C’est un personnage totalement narcissique et séducteur qui est dépeint par les français de Shaka Ponk dans cette chanson devenue l’un de leurs tubes les plus connus. Il joue avec les femmes pour obtenir ce qu’il en veut, joue sur la distance pour les accrocher, pour les rendre addicts. Un comportement qui donne à l’autre une place d’objet, consommé et utilisé par un séducteur désaffectivé. L’imagerie pornographique utilisée dans le clip met clairement en évidence cette consommation de l’autre. Mais les shakas ne laissent pas leur personnage s’en sortir aussi facilement. “Encore un dimanche seul avec moi même…” . Les pervers narcissiques sont des gens profondément seuls ayant besoin de l’autre pour exister. Ce sera la morale de cette histoire.

Il n’y a pas de raisons que seuls les hommes puissent endosser le costume du pervers. Le groupe américain The Offspring inverse la tendance et c’est ici un homme qui est pris dans les griffes d’une manipulatrice qui le pousse à bout, le met en colère, lui fait perdre la tête et l’amène à la frontière de la folie.
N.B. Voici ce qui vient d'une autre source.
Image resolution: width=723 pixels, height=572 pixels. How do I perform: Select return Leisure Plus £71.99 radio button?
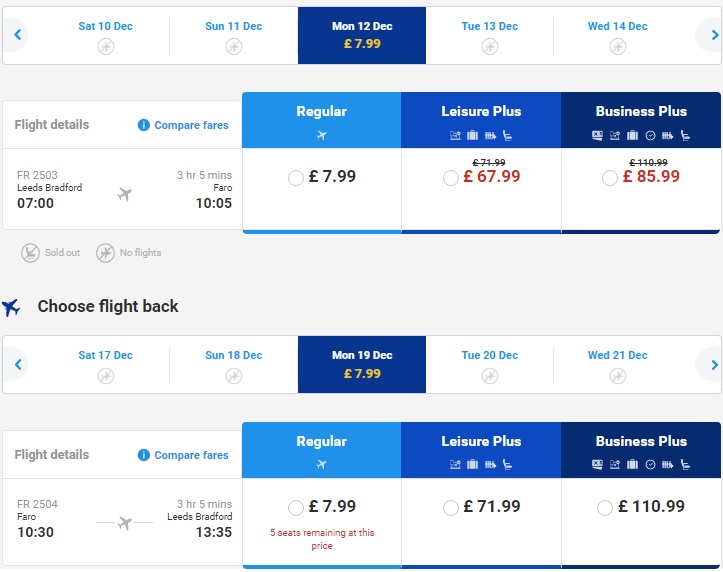point(450,507)
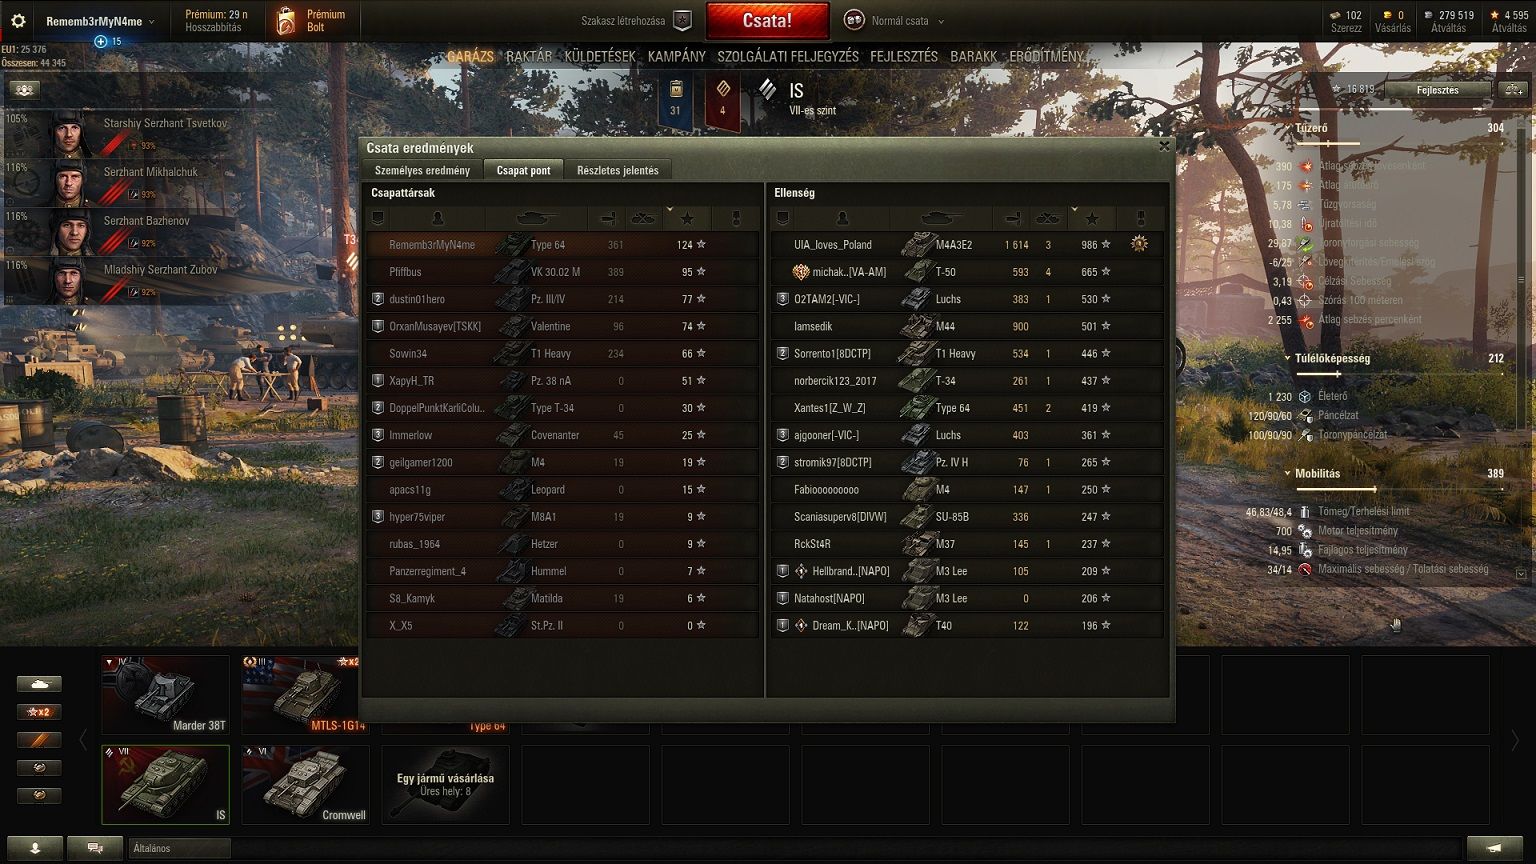The width and height of the screenshot is (1536, 864).
Task: Open the Részletes jelentés tab
Action: [x=617, y=170]
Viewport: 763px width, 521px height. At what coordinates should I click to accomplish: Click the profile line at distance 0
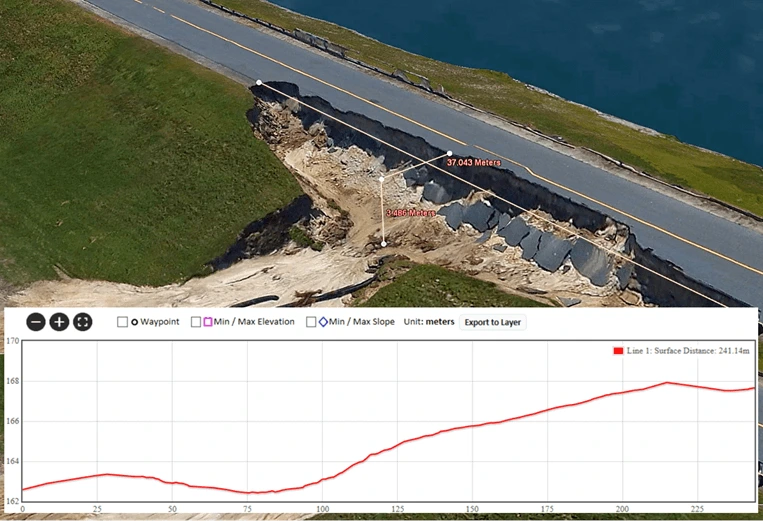click(x=23, y=489)
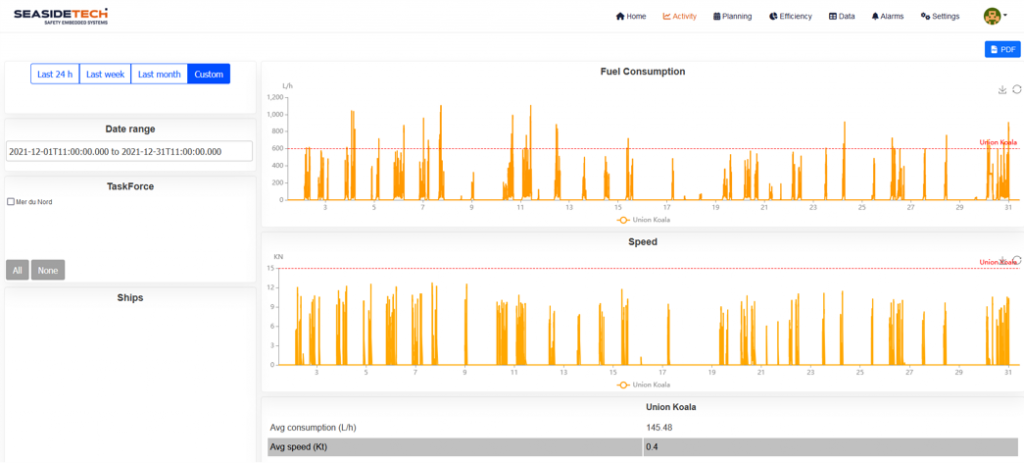This screenshot has width=1024, height=463.
Task: Download the Fuel Consumption chart image
Action: coord(1002,90)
Il dit pourtant être parfaitement au courant qu’elle joue avec lui. Mais le problème est bien celui-ci dans une relation perverse. Les psys on tendance à dire que pour un sado il faut un maso. Ainsi, la personne objectée peut totalement se rendre compte de l’engrenage dans lequel elle est prise sans toutefois n’avoir aucune possibilité de s’en sortir. Mais The Offspring donne ici la meilleure des clés pour s’échapper d’une telle relation : “self esteem“. Oui, au contraire du personnage de cette chanson, il faut garder sa propre estime de soi, placer des limites claires à ce qui est acceptable ou non pour ne pas tomber dans une dépendance affective qui n’entraînera que douleur et dévalorisation. Bien évidemment, ceci est plus facile à dire qu’à faire et les vrais pervers narcissiques, au sens pathologique du terme, savent déceler les failles chez l’autre pour s’y immiscer et prendre le contrôle. Vider l’autre de son individualité pour se remplir soi. Un jeu de souffrances parfois très destructeur.

Situation de handicap

Eric Lapointe, chanteur/compositeur valide québécois, véritable emblème de la chanson populaire chez nos cousins francophones d’Amérique du nord, signe ici une adaptation (le morceau d’origine étant de Richard Desjardins) tendre et romantique en faisant du personnage un homme en situation de handicap et agrémente ce très beau texte d’un clip axé sur le courage, le possible, le dépassement de soi et les normes sociales affranchies.

Cette véritable “bartendresse”, cette rencontre dont tous les habitués des bars rêves en imaginant croiser le sourire d’une femme belle, accessible et qui ne juge pas, nous montre que le regard que l’on porte sur l’autre change la donne. Plus qu’un conte de fées un peu mielleux, cette chanson sortie en 2005 est aussi est miroir de la culture québécoise et de la place donnée aux personnes en situation de handicap. En effet, bien en avance sur la vieille France, les médias québécois mettent en avant des personnalités en situation de handicap depuis des décennies, que ce soit des animateurs, comédiens ou chanteurs sans que leur situation ne soit même évoquée au préalable. Notre chère discrimination positive en prend un coup dans les dents!

A noter qu’apparaissent dans ce clip réalisé par Patrick Huard (qui a joué le fameux Starbuck au ciné) des comédiens québécois de premier plan comme Luc Picard (Babine, Les mauvaises herbes…) qui interprète l’homme en fauteuil. Ainsi que Lucie Laurier (Jean Moulin, une affaire française, La grande séduction…) qui campe à merveille la plus belle fille du bar. Un signe de plus qu’au Québec, c’est toute une société qui fonctionne ensemble autour de ces problématiques. De quoi nous en inspirer largement.